The Public Service Commission voted March 19 to approve a joint application by Wisconsin Electric, Wisconsin Public Service and Madison Gas & Electric to acquire and construct two utility-scale solar projects — Good Oak and Grist Mill — subject to the conditions discussed in the hearing record.
Commissioner Hawkins (docket 5-CE-159) described the projects: Good Oak (about 98.4 megawatts, roughly $215.7 million excluding AFUDC, located in the town of Lewiston on about 800 acres) and Grist Mill (about 67 megawatts, roughly $144.9 million excluding AFUDC, located in the towns of Columbus and Fountain Prairie on about 400 acres). Hawkins said Webco (the project developer referenced in the record) plans to own 80% of both facilities, with Wisconsin Public Service and Madison Gas & Electric each proposing 10% ownership; he noted conditional use permits were obtained at the local level with no local opposition recorded in the transcript.
Hawkins walked commissioners through the statutory standard under Wis. Stat. §196.49(b) for certificates of authority, explaining the commission may deny certification if a proposed acquisition would substantially impair a utility’s efficiency, provide facilities unreasonably in excess of probable requirements, or add to cost of service without proportional value. Hawkins said staff and applicants submitted environmental assessments and that local siting authority applied because each project falls under the 100 MW threshold.
Commissioners discussed modeling issues (accreditation, wind and solar modeling assumptions, solar degradation) and encouraged staff to present clearer balance-sheet-style summaries of load needs, resource availability and the modeling sensitivities in future dockets.

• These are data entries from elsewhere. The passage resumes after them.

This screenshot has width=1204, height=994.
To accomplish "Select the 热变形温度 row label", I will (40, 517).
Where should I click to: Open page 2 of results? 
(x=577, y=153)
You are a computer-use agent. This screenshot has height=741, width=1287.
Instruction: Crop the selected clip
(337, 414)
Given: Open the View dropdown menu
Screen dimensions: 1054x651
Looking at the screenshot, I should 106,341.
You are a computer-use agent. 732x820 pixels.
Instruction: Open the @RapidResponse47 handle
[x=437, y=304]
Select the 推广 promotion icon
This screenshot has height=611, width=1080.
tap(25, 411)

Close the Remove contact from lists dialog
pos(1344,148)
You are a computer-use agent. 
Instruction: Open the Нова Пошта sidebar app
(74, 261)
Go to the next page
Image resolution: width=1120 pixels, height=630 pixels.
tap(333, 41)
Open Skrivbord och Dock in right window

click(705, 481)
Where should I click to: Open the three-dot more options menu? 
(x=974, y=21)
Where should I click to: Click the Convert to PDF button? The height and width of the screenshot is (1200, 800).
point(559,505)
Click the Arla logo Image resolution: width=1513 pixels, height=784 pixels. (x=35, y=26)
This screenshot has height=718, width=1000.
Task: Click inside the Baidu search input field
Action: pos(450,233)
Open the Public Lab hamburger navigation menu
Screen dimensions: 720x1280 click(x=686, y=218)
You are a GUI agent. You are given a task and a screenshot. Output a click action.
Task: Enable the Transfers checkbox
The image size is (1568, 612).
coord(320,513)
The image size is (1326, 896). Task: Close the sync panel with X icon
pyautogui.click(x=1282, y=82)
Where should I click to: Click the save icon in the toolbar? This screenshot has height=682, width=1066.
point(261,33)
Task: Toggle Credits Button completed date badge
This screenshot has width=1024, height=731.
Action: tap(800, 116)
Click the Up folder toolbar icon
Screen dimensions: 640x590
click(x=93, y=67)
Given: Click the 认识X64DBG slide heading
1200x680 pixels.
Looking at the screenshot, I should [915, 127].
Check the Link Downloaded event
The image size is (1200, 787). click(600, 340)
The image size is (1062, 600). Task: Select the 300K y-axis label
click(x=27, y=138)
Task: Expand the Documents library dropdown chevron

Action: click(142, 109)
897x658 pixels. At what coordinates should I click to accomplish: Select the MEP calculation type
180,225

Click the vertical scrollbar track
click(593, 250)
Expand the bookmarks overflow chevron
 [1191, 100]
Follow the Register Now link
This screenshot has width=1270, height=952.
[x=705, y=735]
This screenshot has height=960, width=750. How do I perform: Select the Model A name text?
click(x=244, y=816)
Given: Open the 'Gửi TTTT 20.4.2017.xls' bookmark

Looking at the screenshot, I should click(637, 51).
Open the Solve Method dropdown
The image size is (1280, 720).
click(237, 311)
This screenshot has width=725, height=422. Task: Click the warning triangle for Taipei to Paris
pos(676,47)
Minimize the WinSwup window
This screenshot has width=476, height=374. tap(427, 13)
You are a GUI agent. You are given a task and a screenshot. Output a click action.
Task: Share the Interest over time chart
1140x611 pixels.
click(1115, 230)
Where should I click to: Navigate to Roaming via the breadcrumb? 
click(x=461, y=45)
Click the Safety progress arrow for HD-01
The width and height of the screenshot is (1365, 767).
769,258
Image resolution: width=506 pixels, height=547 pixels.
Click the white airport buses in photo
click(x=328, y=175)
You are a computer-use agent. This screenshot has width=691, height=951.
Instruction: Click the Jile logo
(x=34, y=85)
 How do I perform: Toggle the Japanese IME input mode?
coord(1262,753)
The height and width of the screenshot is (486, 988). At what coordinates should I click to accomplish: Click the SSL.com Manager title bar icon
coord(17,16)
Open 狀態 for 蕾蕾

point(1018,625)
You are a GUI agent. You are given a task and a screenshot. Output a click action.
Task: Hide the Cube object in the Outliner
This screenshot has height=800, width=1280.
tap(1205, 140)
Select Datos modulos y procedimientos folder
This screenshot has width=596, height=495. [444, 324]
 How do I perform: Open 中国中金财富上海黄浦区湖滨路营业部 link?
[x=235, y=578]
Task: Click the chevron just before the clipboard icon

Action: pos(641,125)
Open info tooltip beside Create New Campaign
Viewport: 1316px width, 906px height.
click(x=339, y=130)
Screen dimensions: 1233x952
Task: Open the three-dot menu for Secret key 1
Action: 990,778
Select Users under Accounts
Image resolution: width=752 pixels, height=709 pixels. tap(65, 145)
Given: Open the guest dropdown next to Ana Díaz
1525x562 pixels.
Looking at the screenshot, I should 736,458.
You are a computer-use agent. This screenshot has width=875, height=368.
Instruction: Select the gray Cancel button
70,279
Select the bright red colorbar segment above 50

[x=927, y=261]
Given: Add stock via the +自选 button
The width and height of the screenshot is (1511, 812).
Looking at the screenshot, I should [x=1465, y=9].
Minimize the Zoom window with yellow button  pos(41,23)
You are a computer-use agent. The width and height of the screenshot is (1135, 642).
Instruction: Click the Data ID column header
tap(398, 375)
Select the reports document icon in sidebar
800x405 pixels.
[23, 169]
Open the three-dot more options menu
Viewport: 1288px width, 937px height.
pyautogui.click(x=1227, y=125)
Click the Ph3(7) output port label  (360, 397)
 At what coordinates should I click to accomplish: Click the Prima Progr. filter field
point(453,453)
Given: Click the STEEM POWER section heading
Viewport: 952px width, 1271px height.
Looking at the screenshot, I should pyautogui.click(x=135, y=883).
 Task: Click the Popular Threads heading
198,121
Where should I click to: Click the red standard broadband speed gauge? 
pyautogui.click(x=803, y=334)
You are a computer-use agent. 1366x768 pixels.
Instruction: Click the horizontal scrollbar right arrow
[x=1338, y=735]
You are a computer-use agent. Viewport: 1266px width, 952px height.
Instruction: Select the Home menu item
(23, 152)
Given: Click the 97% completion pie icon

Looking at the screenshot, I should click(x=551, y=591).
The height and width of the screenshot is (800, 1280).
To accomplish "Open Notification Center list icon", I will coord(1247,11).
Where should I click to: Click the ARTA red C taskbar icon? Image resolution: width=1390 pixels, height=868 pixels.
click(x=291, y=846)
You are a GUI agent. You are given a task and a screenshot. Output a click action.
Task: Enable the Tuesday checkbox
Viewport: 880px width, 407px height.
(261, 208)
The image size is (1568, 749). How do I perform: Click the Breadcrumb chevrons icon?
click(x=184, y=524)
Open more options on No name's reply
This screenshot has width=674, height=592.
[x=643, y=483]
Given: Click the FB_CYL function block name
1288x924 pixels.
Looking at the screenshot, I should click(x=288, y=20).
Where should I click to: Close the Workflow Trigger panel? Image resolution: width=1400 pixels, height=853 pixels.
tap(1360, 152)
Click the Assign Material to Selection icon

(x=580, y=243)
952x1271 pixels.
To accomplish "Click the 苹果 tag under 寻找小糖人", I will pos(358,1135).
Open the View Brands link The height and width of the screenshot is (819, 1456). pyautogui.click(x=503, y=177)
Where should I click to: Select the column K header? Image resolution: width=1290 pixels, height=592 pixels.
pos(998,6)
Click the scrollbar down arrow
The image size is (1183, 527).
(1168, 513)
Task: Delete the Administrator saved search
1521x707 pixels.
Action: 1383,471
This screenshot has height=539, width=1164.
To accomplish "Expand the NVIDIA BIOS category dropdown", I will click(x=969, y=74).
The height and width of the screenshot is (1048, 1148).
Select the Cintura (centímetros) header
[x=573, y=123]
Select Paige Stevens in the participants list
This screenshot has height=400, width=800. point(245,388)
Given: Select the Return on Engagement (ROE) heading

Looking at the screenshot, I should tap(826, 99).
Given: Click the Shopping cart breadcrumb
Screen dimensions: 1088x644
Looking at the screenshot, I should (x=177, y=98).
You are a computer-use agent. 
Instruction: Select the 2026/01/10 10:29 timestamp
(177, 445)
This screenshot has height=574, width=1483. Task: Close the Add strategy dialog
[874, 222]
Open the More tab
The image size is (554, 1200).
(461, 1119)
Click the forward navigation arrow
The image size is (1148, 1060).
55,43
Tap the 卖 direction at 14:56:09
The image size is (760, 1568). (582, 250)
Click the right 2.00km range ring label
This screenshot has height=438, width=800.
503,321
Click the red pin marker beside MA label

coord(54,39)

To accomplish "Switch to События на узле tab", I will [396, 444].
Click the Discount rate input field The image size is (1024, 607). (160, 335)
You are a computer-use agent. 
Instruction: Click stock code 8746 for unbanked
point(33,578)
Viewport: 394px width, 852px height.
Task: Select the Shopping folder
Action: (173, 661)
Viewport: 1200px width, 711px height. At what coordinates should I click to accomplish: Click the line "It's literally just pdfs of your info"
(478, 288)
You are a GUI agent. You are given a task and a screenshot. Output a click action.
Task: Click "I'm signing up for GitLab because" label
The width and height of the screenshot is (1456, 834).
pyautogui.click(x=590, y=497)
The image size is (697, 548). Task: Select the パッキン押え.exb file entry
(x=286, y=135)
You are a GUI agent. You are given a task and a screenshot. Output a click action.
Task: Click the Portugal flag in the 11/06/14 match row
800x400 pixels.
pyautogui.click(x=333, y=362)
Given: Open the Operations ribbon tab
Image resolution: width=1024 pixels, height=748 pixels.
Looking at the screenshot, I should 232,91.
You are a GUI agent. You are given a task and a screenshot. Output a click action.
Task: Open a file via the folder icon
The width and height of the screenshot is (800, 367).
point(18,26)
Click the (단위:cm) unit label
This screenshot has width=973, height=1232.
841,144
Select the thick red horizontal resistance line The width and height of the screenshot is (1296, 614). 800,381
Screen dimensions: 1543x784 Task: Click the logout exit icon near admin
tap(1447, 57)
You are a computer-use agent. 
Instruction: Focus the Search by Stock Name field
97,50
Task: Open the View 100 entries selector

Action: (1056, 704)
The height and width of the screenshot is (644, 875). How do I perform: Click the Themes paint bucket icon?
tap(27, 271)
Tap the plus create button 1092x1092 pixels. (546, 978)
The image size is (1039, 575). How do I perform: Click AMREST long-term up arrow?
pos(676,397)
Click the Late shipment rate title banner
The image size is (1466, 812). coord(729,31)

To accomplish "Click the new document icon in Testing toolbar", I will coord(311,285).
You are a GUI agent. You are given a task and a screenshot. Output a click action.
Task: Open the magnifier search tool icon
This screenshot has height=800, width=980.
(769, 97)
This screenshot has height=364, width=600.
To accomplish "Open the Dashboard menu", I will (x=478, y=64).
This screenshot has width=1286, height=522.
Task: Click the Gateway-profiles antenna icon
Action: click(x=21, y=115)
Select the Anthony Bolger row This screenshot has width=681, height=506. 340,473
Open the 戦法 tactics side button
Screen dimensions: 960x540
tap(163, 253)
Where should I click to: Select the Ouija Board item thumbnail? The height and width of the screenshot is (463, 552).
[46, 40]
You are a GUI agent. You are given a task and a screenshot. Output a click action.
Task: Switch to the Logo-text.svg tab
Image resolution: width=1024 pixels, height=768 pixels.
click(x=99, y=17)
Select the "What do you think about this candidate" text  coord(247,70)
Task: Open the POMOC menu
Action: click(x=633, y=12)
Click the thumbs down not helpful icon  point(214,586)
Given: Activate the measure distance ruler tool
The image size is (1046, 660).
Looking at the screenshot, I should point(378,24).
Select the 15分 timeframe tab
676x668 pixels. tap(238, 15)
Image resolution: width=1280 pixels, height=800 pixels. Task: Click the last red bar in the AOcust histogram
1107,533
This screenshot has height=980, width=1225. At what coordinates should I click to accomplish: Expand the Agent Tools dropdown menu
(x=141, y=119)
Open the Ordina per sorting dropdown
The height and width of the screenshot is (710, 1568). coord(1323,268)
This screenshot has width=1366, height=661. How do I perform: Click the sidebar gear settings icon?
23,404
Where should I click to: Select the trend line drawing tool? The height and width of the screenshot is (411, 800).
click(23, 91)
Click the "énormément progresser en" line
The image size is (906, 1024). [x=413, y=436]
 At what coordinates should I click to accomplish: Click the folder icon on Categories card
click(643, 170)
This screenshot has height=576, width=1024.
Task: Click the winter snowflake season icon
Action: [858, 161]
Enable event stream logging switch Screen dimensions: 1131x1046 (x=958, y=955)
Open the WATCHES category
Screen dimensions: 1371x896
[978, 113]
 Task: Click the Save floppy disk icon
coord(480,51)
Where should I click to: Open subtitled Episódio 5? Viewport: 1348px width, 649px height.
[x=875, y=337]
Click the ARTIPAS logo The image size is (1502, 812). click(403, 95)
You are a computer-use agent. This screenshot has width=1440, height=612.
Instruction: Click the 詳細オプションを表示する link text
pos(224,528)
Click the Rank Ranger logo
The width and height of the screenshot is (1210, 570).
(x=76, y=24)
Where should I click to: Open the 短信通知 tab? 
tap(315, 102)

They also noted potential future optionality: the projects could accommodate storage additions later as needs evolve.
Commissioner Nieto pointed to comments from construction trades supporting order conditions relating to local workforce provisions; he also caught a drafting issue in order condition language tied to AFUDC: the AFUDC calculation should be based on the stated project capital costs ($215.7M for Good Oak and $144.9M for Grist Mill) rather than the smaller figures that had been drafted. Commissioners agreed to edit the order conditions for plurality and AFUDC language and to include workforce-related conditions 20g–20i in the order.
Commissioner Nieto moved to approve the joint acquisition and construction consistent with the discussion; the motion was seconded and approved by voice vote. The approval applies to the certificate-of-authority decisions for each applicant in each project, with the staff-drafted order conditions to be finalized with the editorial and plurality corrections discussed on the record.